§ DATA FOR THIS TASK
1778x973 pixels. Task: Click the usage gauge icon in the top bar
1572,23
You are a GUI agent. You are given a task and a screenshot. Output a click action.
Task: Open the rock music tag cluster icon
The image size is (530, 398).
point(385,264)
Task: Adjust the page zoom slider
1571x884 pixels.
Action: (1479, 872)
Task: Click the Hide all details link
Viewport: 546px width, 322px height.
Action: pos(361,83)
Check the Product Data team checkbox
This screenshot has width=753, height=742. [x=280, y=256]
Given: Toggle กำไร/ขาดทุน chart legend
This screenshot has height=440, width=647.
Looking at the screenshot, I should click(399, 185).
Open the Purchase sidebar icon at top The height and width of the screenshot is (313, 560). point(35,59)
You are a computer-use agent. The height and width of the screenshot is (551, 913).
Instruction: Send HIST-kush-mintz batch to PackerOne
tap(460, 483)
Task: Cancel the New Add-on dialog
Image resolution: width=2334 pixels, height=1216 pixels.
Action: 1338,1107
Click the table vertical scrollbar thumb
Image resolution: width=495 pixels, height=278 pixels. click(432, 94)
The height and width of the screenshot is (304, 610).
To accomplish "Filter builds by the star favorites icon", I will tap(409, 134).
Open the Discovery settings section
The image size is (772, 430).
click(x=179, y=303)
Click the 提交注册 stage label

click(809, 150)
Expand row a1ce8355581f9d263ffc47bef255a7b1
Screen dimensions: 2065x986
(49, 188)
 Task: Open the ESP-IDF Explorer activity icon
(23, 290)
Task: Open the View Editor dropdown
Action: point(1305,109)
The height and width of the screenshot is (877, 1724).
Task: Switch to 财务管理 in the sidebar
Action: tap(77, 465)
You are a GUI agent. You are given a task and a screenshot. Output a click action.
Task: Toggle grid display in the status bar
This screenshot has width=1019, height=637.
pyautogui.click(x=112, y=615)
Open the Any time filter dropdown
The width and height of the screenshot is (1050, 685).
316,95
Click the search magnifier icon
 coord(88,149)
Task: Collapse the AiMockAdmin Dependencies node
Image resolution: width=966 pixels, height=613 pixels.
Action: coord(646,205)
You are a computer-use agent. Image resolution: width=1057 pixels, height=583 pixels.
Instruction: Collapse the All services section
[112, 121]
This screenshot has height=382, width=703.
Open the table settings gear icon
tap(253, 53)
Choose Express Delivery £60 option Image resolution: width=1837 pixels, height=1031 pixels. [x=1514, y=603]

§ PROBLEM REQUIREMENTS
Work out how many lines in the records above contain the word "Toggle", and reply with that number alone.

§ RESPONSE TO THIS EXERCISE
2